Il me suffit de toucher une soie quelconque pour revoir ces maisons de marins à Brest où les paons brodés étalent des queues glorieuses sur des soies jaunes venues de Chine dans une malle de quartier-maître, retour de campagne. Avant la crise, une Brestoise un peu fière n'aurait jamais épousé un quartier-maître. Il était prié de passer au moins second, — et ensuite, après le mariage à tant de francs par tête, elle le « poussait » : « — Va à Toulon, et travaille, et pense à ta femme, et pense à tes enfants, et si tu restes comme ça à te traîner comme une loche, qui c'est qui leur donnera du pain à ceux-là ? ». Ce qui faisait qu'au troisième ou quatrième enfant, le mari devenait maître ou premier-maître et on achetait une salle à manger bretonne, avec des sculptures à n'en plus finir. Maintenant, une Brestoise, même fille unique, même fille de retraité économe (tant de dot, et son ménage par-dessus le marché, avec des draps brodés par les Sœurs de l'Adoration) peut, sans déchoir, épouser un quartier-maître, plus facilement tout de même qu'un ouvrier du port, qui a aussi le bonheur d'êtres « sous l'Etat », mais auquel il faut servir de bonne et de torchon à toute heure du jour et de la nuit.

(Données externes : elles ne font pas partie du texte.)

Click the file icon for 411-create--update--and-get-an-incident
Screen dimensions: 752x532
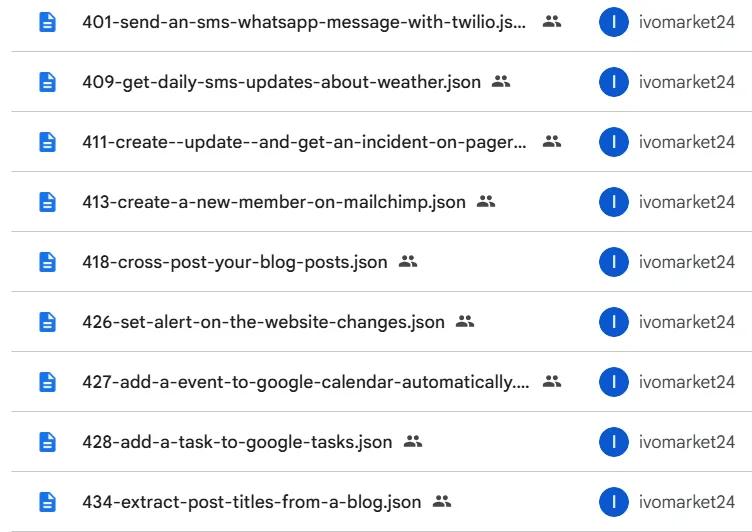47,142
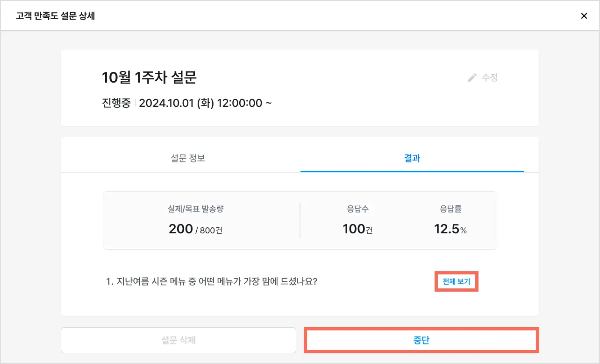The image size is (600, 364).
Task: Click the 응답수 label
Action: pyautogui.click(x=357, y=209)
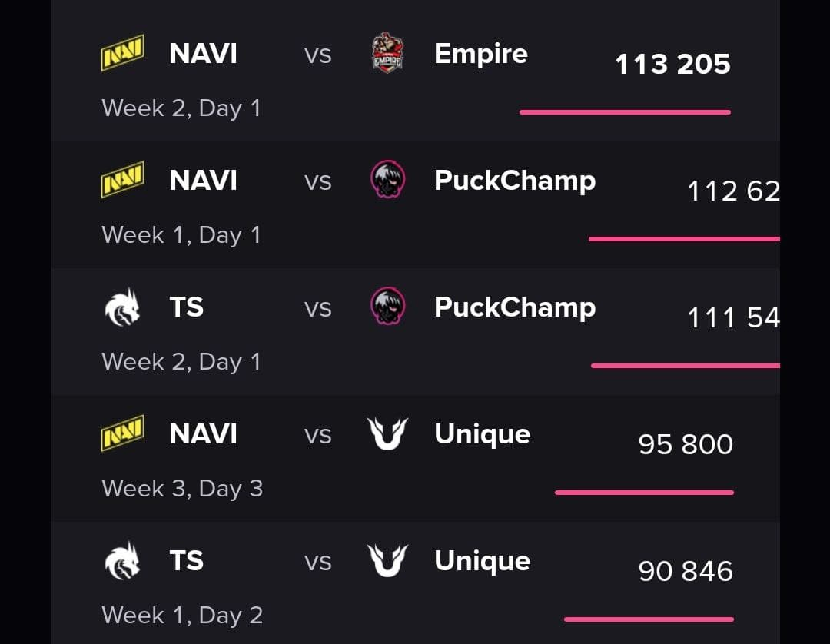This screenshot has width=830, height=644.
Task: Click the 95 800 viewers count
Action: (x=686, y=444)
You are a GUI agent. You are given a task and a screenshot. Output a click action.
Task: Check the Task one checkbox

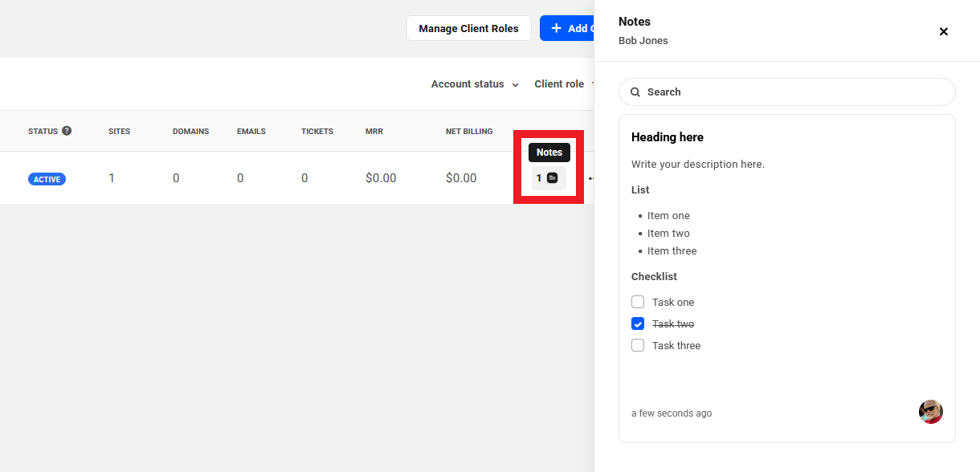(638, 302)
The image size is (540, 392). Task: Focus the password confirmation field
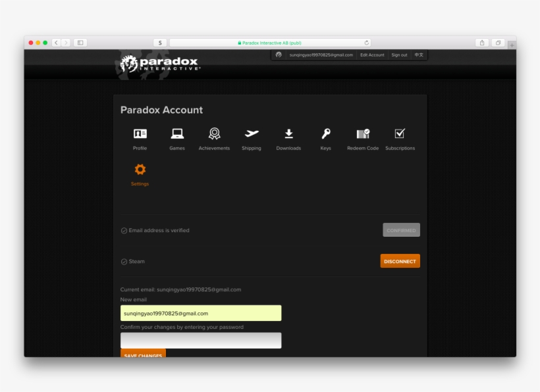(x=201, y=340)
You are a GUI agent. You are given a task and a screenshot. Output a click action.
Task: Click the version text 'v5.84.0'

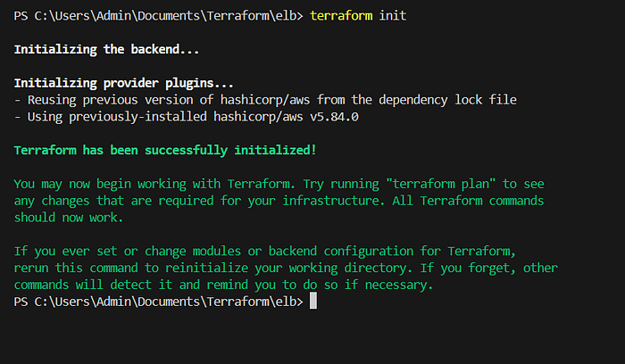[334, 117]
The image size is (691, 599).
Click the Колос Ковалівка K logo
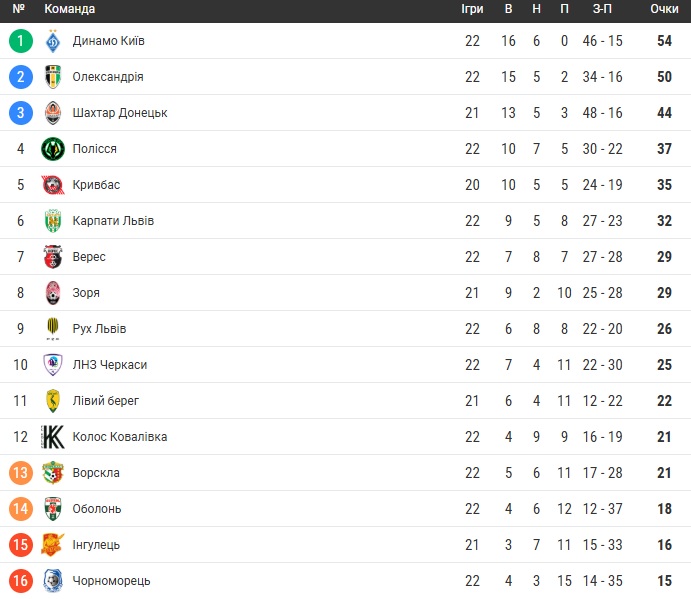tap(53, 437)
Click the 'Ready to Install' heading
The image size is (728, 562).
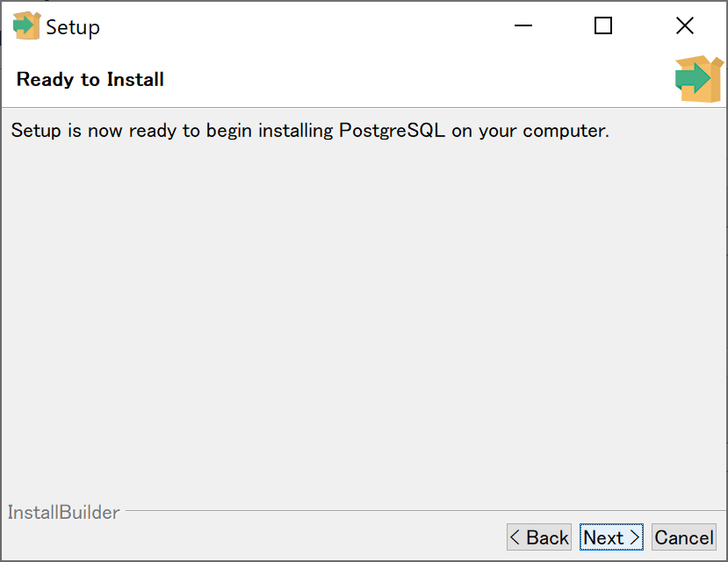pyautogui.click(x=90, y=79)
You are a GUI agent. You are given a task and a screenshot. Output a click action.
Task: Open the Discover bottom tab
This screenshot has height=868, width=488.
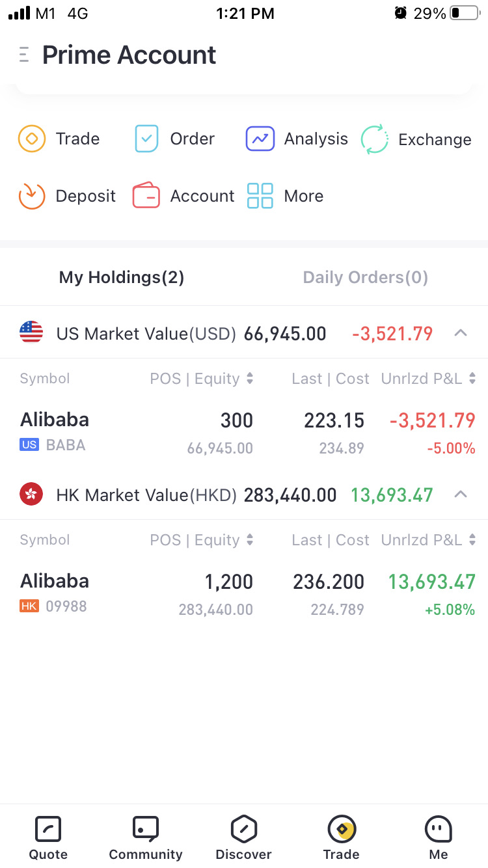click(x=244, y=837)
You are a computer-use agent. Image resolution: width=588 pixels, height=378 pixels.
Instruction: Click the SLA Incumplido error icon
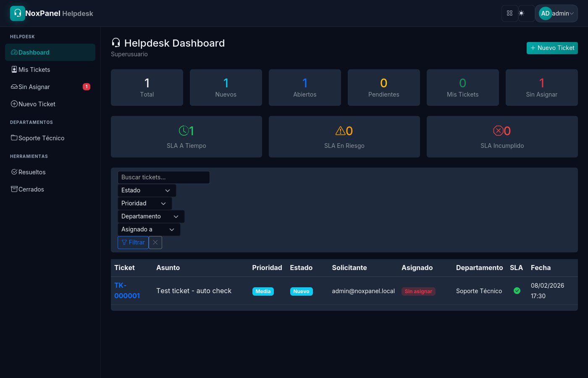(498, 131)
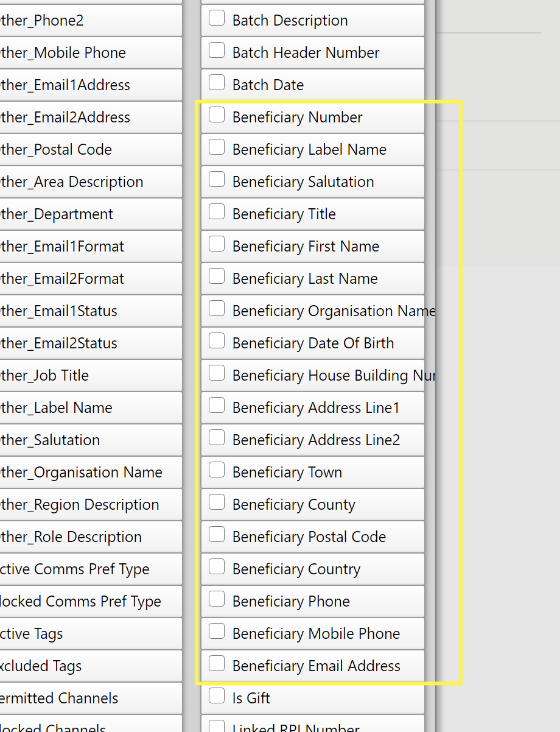Toggle the Beneficiary Salutation checkbox
Screen dimensions: 560x732
click(x=217, y=180)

Les marins de l'Etat n'ont pas besoin, certainement, qu'on fasse encore de la littérature à leur sujet, car les écrivains les ont trouvés presque aussi intéressants que les officiers de marine eux-mêmes, qui apportent un air si distingué et si romantique dans les romans où ils débarquent, avec des yeux remplis de rêve et de brume. Mais ce sont tout de même des êtres extraordinaires. On aimerait avoir un journal de second-maître qui aurait commencé par être mousse et qui parlerait des « tricots de combat » que l'on fait avec les manches du tricot réglementaire, des cartahuts et de la « liberté de manœuvres », et des permissions de vingt-quatre heures pendant lesquelles il brique le plancher dans sa propre maison. Mais il vaudrait mieux que ce soit déjà un vieux de la vieille, qui aurait pu aller délivrer Paul Henry, faire le scaphandrier en Corse et voir les Dardanelles et Dixmude avant de se faire torpiller en pleine rade de Brest et de débarquer un matin, nu et grelottant, du côté du Grand Pont, Ce serait un beau journal. Mais celui-là qui pourrait l'écrire, à ma connaissance, brode du filet tous les après-midi, et va se coucher vers huit heures et demie du soir.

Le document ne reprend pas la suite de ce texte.